## BEGIN
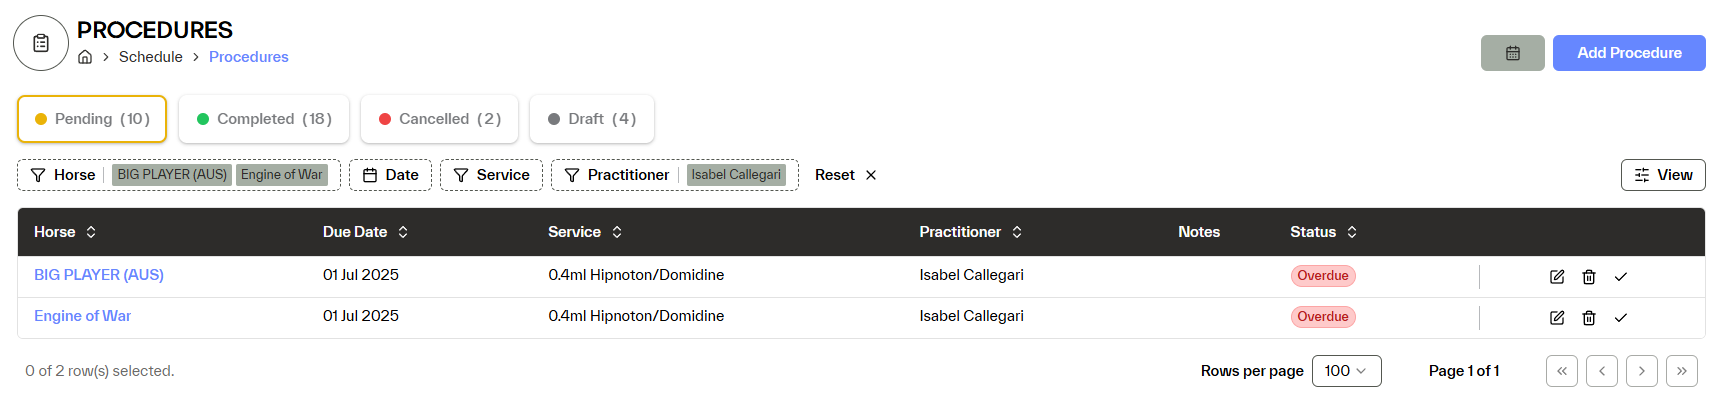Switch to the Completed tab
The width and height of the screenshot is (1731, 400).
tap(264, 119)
## END
## BEGIN
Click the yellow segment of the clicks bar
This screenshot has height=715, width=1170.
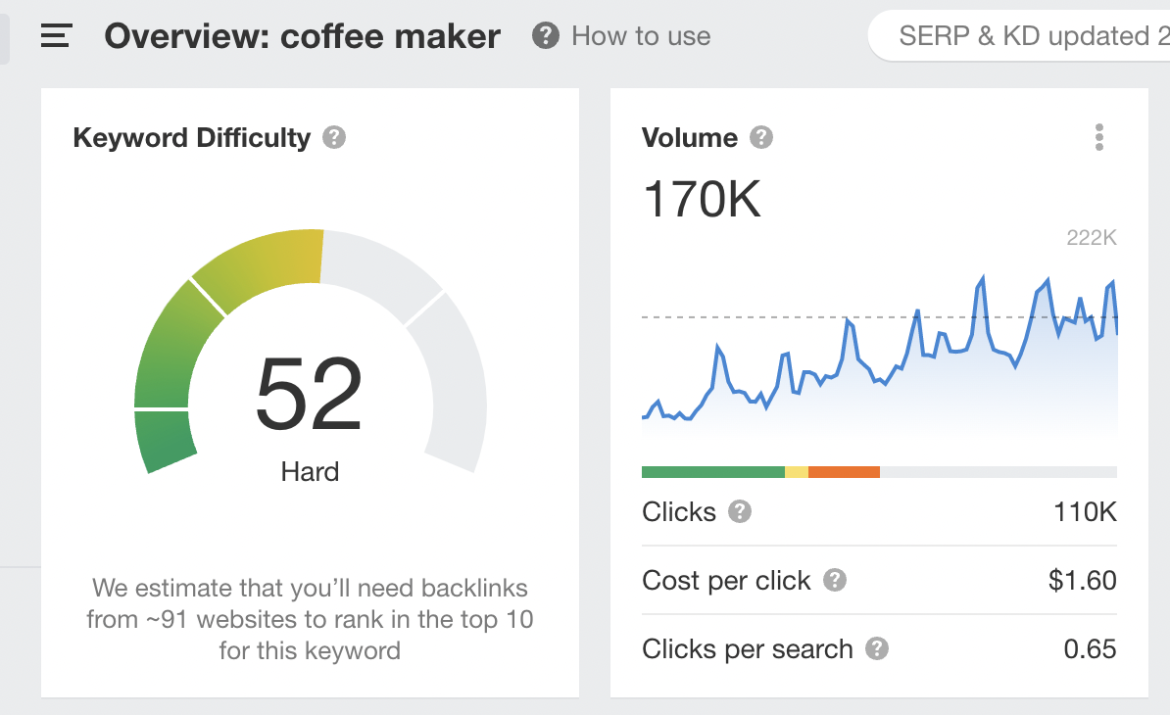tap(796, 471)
## END
## BEGIN
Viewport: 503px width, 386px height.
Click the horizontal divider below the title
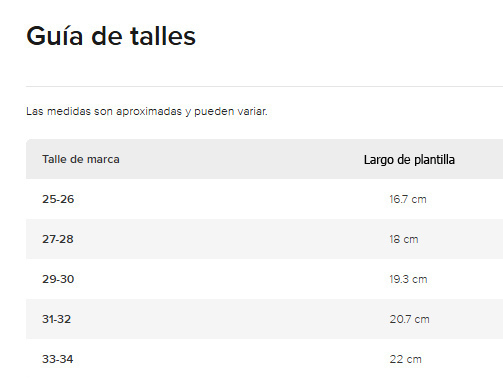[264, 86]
## END
__Problem to work on__. Starting at the line containing "Click the yellow segment of the clicks bar" and ending at the line containing "tap(796, 471)", give that listing as a two-column CSV with the headers instruction and response. Put the instruction text and its answer each in one quoted field with line breaks turned into spaces, and leave the pictures out.

__Response for this exercise__.
instruction,response
"Click the yellow segment of the clicks bar This screenshot has height=715, width=1170.","tap(796, 471)"